= Pinopode =

Pinopodes (also known as pinopods and uterodomes) are protrusions on the apical cellular membrane of uterine epithelial cells.

Pinopodes have a pinocytotic role (hence the name pinopode - Greek for "drinking foot"), as well as a secretory role. Their secretory vacuoles reach towards the lumen; The contents within the vesicle may provide necessary nutrients to the embryo. This feature also assists in its ability to attach to the uterine endometrium. With the development of pinipodes, there is a decrease in epithelial cell contact, which prompts blastocyst attachment and penetration.

The usefulness of pinopodes as a marker for endometrial receptivity has been debated in past literature, but is now generally accepted.

== Structure and morphology ==
Pinopodes are usually measured to be 5–10 μm. Their structure is dependent upon the organism's current stage of the menstrual cycle, as pinopodes are regulated by the sex hormones, estrogen and progesterone.

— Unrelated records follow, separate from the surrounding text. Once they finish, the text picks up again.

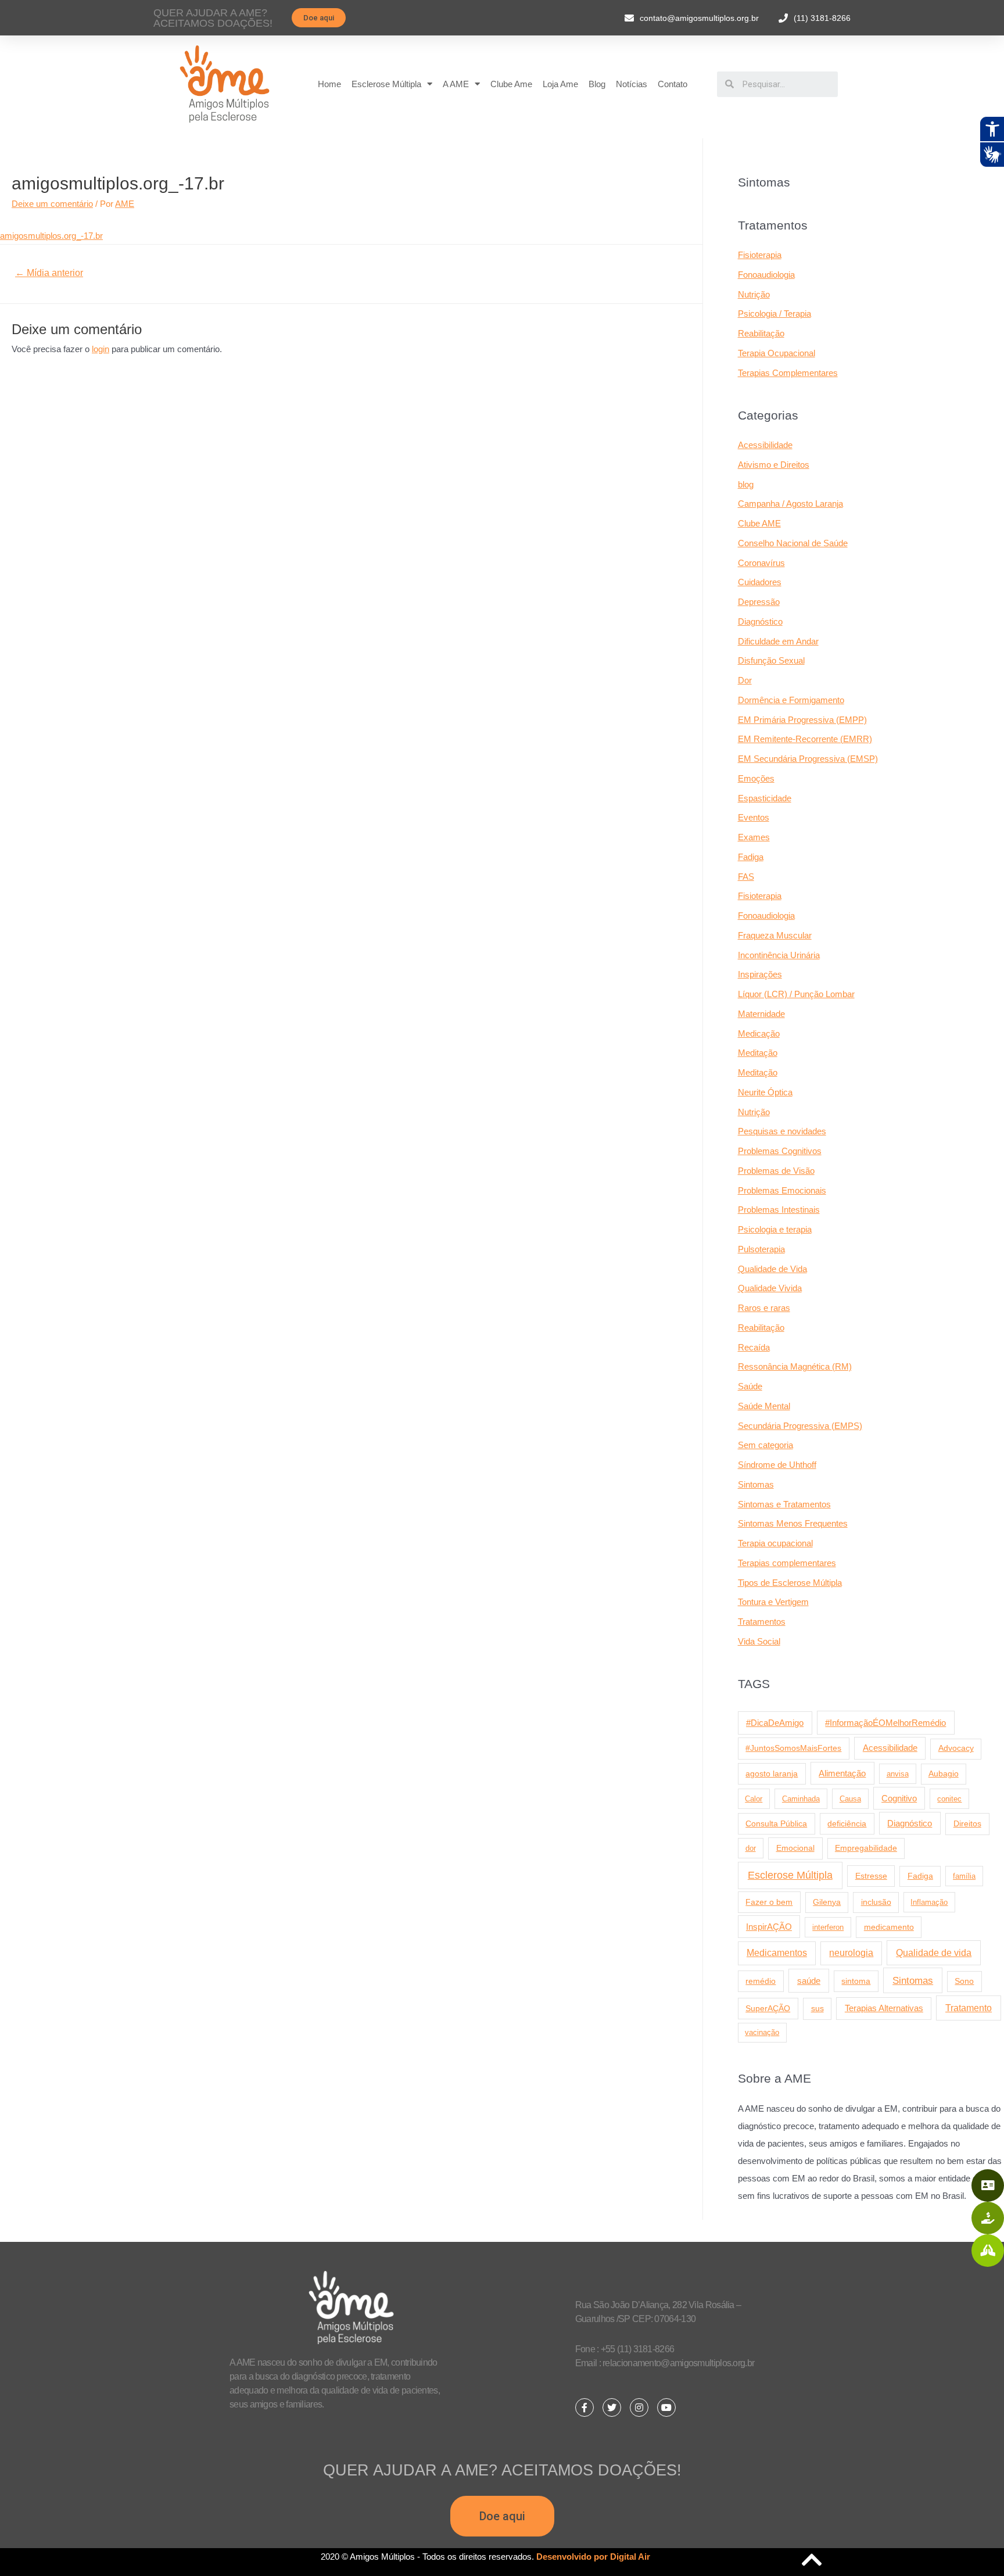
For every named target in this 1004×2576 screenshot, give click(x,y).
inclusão (876, 1902)
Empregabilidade (866, 1848)
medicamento (889, 1927)
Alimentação (842, 1773)
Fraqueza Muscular (775, 935)
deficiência (846, 1823)
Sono (964, 1981)
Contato (672, 84)
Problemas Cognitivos (780, 1151)
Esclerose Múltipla (386, 84)
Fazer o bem (769, 1902)
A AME (456, 84)
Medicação (759, 1033)
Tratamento (968, 2007)
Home (329, 84)
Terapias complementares (787, 1563)
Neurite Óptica (765, 1092)
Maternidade (761, 1014)
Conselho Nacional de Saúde (793, 543)
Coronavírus (761, 563)
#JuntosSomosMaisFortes (793, 1748)
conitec (949, 1798)
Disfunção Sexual (771, 660)
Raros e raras (764, 1308)
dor (750, 1848)
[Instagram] (639, 2407)
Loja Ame (560, 84)
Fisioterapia (759, 255)
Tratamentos (762, 1621)
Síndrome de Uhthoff (777, 1465)
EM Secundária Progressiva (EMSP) (808, 759)
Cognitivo (899, 1798)
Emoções (756, 778)
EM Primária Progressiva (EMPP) (802, 720)
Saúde (750, 1386)
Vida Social (759, 1641)
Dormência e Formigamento (791, 700)
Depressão (759, 602)
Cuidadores (759, 582)
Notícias (631, 84)
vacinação (762, 2032)
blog (746, 484)
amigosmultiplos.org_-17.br (51, 236)
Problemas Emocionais (782, 1190)
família (964, 1876)
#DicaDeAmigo (775, 1723)
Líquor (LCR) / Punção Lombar (796, 994)
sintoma (855, 1981)
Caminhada (801, 1798)
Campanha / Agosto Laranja (790, 503)
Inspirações (760, 974)
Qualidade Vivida (770, 1288)
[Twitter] (612, 2407)
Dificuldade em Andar (778, 641)
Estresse (871, 1875)
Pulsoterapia (761, 1249)
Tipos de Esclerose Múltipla (790, 1583)
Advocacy (956, 1748)
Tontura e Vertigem (773, 1602)
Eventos (753, 817)
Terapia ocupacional (775, 1543)
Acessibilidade (765, 445)
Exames (754, 837)
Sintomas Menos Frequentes (793, 1523)
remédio (760, 1981)
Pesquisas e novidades (782, 1131)
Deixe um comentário (52, 204)
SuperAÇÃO (767, 2008)
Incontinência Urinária (779, 955)
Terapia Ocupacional (776, 353)
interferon (828, 1927)
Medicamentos (777, 1953)
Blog (597, 84)
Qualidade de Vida (772, 1269)
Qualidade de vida (933, 1952)
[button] (319, 17)
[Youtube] (666, 2407)
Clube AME (759, 523)
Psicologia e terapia (775, 1229)
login (100, 349)
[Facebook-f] (584, 2407)
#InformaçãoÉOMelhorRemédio (885, 1723)
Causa (850, 1798)
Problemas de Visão (776, 1171)
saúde (808, 1981)
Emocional (795, 1848)
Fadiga (750, 857)
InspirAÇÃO (769, 1927)
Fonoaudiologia (766, 275)
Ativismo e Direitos (773, 465)
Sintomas (756, 1484)
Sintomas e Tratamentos (784, 1504)
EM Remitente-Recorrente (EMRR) (805, 739)
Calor (753, 1798)
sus (817, 2008)
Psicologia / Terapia (774, 313)
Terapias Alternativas (884, 2008)
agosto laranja (771, 1773)
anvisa (898, 1773)
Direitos (967, 1823)
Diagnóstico (760, 621)
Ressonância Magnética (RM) (795, 1366)
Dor (745, 680)
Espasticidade (764, 798)
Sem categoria (765, 1445)
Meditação (757, 1053)
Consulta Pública (776, 1823)
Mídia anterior (49, 273)
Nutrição (754, 294)
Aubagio (943, 1773)
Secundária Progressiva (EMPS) (800, 1426)
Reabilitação (761, 333)
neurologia (851, 1953)
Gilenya (827, 1902)
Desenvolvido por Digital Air (593, 2556)
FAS (746, 877)
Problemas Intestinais (779, 1209)
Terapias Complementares (788, 373)
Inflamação (929, 1902)
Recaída (754, 1347)
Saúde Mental (764, 1406)
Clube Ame (511, 84)
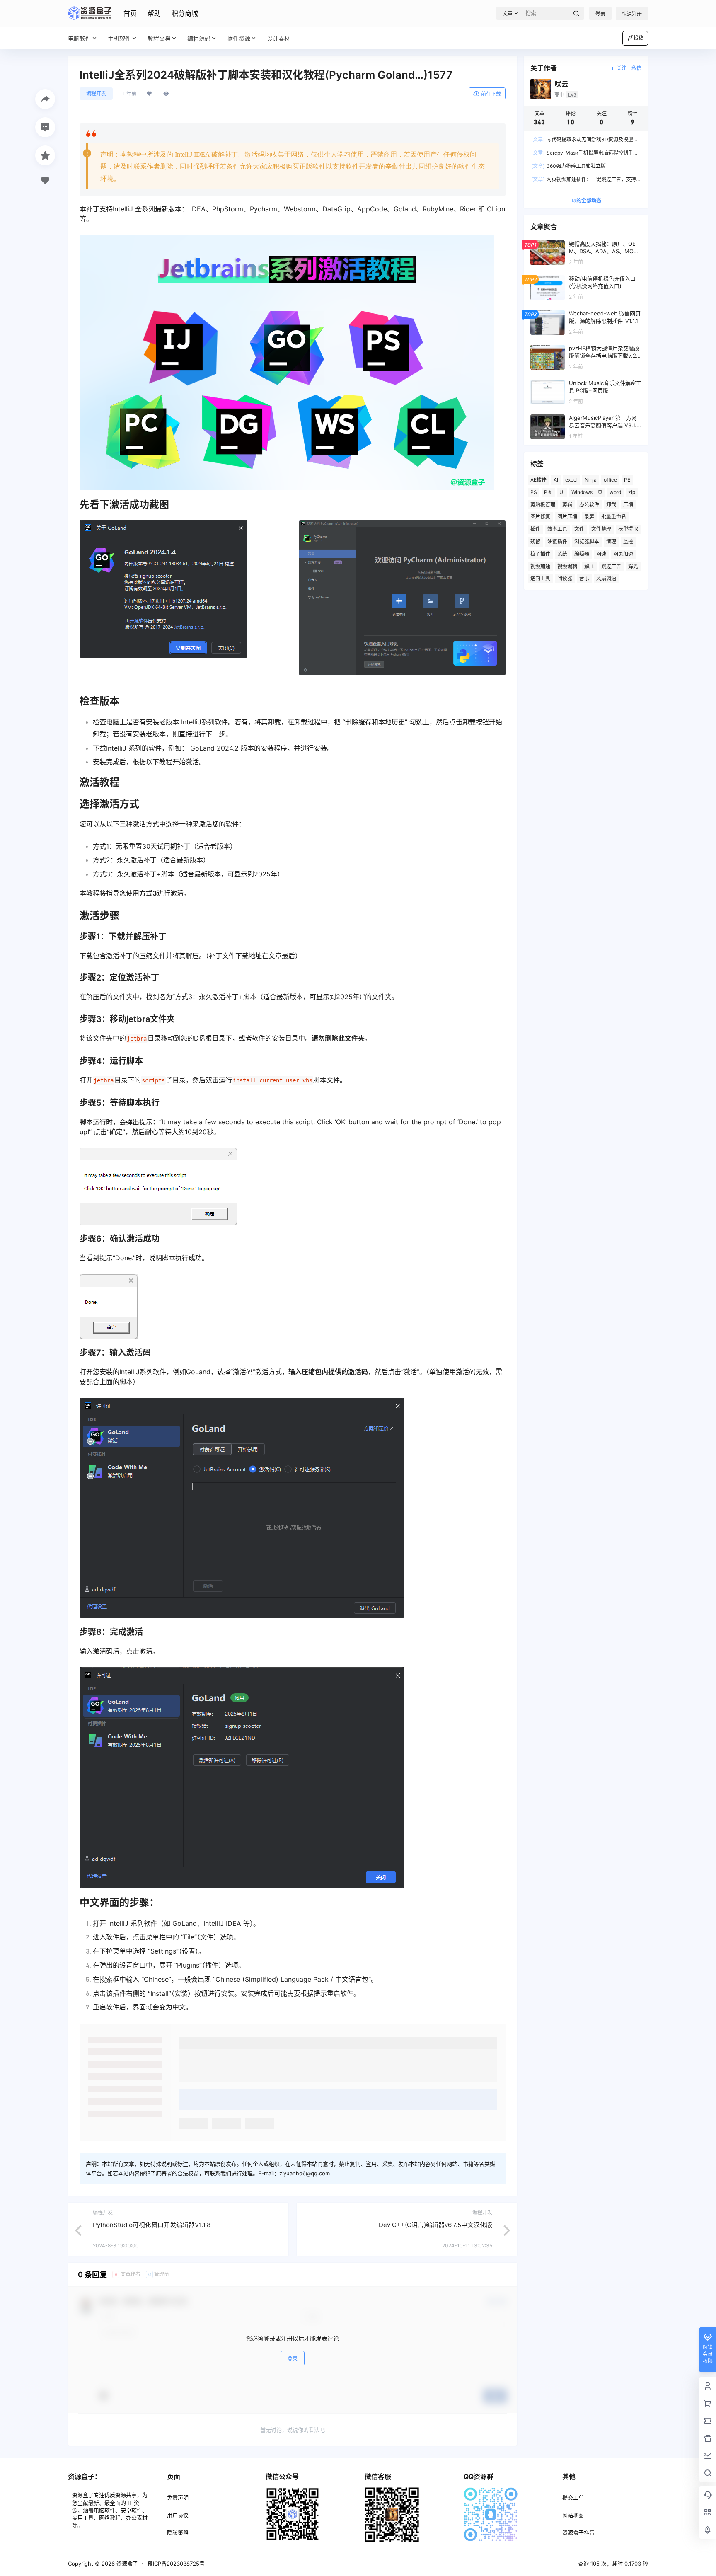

Studies in the rat have shown that progesterone stimulates the development of pinopodes, while estrogen is responsible for their regression.

Generally, the first developmental stage occurs during the early luteal phase, around days 17-18 of the menstrual cycle. During this time, cellular bulging appears. The second mid-luteal stage of development, around days 20-22, is when the pinopodes are most prominent. During this peak phase, their structures look spherical and smooth, without microvilli. Towards the end of the secretory phase, around days 23-35, the regression period occurs. In this stage, the structure shrivels and appears wrinkly. Not every pinopode on the endometrial surface develops at the same time, affecting the consistency of distribution along the membrane.

F-actin is found within pinopodes. The cytoskeleton is mainly made up of actin microfilaments. The structure varies between species. In rodents, pinopodes contain many vacuoles; Human pinopodes do not contain large vacuoles but have secretory vesicles, a rough endoplasmic reticulum, and a golgi apparatus. Mitochondria and glycogen have been found in both rodent and human pinopodes.

== Endometrial receptivity ==
Previous literature had questioned the validity of the pinopodes' role in endometrial receptivity and implantation. However, more recent literature has found correlations between the presence of pinopodes and endometrial receptivity. Women undergoing in-vitro fertilization with a high presence of pinopodes are more likely to have higher embryo implantation and pregnancy rates when compared to women with low pinopode coverage. The implantation window is known as the period of time in which the endometrium is receptive to blastocyst attachment. Due to pinopode development overlapping with the implantation window, blastocyst attachment takes place, which provides adhesion molecules necessary for the implantation process. Current trials and research have shown pinopodes to be a reliable endometrial receptivity marker.